Raw data
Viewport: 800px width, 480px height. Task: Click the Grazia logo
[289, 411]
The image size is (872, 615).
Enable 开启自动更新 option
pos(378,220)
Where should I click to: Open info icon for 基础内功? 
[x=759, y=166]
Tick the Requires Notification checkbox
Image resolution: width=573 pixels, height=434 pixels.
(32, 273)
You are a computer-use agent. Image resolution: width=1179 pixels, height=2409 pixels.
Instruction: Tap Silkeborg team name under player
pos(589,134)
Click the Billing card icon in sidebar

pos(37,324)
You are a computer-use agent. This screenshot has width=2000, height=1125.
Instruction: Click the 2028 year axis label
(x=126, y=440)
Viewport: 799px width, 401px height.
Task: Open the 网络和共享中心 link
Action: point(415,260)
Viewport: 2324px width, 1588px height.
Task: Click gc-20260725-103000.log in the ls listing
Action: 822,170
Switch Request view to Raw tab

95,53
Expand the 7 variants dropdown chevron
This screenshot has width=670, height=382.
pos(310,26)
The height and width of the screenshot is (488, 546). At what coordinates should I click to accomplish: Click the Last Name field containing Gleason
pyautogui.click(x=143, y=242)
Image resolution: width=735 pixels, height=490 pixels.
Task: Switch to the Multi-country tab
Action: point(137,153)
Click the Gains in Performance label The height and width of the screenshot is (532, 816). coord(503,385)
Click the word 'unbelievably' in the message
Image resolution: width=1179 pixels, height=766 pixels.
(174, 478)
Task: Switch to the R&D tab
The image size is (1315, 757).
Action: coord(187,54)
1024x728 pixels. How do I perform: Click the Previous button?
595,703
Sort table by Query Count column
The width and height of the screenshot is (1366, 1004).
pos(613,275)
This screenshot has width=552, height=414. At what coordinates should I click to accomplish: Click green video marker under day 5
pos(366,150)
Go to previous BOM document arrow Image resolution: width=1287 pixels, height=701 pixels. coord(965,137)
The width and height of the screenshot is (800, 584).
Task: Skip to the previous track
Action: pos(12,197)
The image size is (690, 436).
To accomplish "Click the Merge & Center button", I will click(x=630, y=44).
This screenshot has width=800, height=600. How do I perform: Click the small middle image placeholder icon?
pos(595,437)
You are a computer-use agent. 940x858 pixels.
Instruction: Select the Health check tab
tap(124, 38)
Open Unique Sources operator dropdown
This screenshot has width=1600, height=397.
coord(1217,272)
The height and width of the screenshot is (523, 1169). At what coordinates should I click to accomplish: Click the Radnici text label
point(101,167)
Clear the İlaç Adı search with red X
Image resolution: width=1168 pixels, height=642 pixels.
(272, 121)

Required action
Repeat, exactly, every line from the one containing "The image size is (690, 436)." through the final line of the listing above, adding nothing.

Answer to this problem
The image size is (690, 436).
To accomplish "Click the Merge & Center button", I will click(x=630, y=44).
This screenshot has width=800, height=600. How do I perform: Click the small middle image placeholder icon?
pos(595,437)
You are a computer-use agent. 940x858 pixels.
Instruction: Select the Health check tab
tap(124, 38)
Open Unique Sources operator dropdown
This screenshot has width=1600, height=397.
coord(1217,272)
The height and width of the screenshot is (523, 1169). At what coordinates should I click to accomplish: Click the Radnici text label
point(101,167)
Clear the İlaç Adı search with red X
Image resolution: width=1168 pixels, height=642 pixels.
(272, 121)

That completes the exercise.